Trained immunity-promoting nanobiologics suppress tumor growth and potentiate checkpoint blockade immunotherapy

We developed a nanobiologic platform that is designed to induce trained immunity. Through extensive in vitro screening, involving stability measurements and training assays on human and murine monocytes, as well as in vivo mouse biodistribution experiments, a bone marrow-avid nanobiologic lead candidate, named MTP10-HDL, was identified. MTP10-HDL's potent anti-tumor capabilities were established in a dose response study. We found that these anti-tumor effects are the result of trained immunity-induced myelopoiesis, caused by the activation of hematopoietic stem cells and multipotent progenitors in the bone marrow. Moreover, we established that MTP10-HDL treatment overcomes the immunosuppressive tumor microenvironment (TME) by reducing the number of myeloid-derived suppressor cells and tumor associated macrophages. The immunologically rebalanced TME potentiated concurrent checkpoint blockade therapy, resulting in augmented anti-tumor efficacy.

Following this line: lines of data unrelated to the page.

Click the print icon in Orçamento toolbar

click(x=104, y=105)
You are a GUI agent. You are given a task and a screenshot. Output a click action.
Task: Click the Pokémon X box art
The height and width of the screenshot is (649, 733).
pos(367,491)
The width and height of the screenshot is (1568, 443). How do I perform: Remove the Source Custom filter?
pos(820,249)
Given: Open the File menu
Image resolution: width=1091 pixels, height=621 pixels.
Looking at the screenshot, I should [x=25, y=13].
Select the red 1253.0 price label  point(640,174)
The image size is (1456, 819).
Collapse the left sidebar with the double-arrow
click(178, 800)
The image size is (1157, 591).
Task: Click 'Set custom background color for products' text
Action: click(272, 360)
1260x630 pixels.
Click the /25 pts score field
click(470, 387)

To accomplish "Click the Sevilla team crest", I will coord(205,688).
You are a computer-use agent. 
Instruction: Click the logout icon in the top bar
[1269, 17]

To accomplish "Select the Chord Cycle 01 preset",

In conclusion, we show that rationally designed nanobiologics can promote trained immunity and elicit a durable anti-tumor response, as a monotherapy or in combination with checkpoint blockade. We examined MTP10-HDL's effect on hematopoiesis to elucidate the mechanism underlying its anti-tumor effect in C57BL/6 mice without tumors. We performed RNA sequencing (RNA-seq) to investigate HSC activation. Bone marrow from treated and untreated mice was harvested and the HSCs were isolated by flow sorting. Overall design: RNA-Seq: HSCs and MPPs of 4 mice were pooled to 1 sample for RNA isolation. 7 PBS samples were compared with 6 MTP10-HDL samples for HSC, 2 PBS samples were compared with 3 MTP10-HDL samples for MPP. ATAC-Seq: HSCs and MPPs of 6 mice were pooled to 1 sample for ATAC-Seq library creation. 3 PBS samples were compared with 3 MTP10-HDL samples for both HSC and MPP.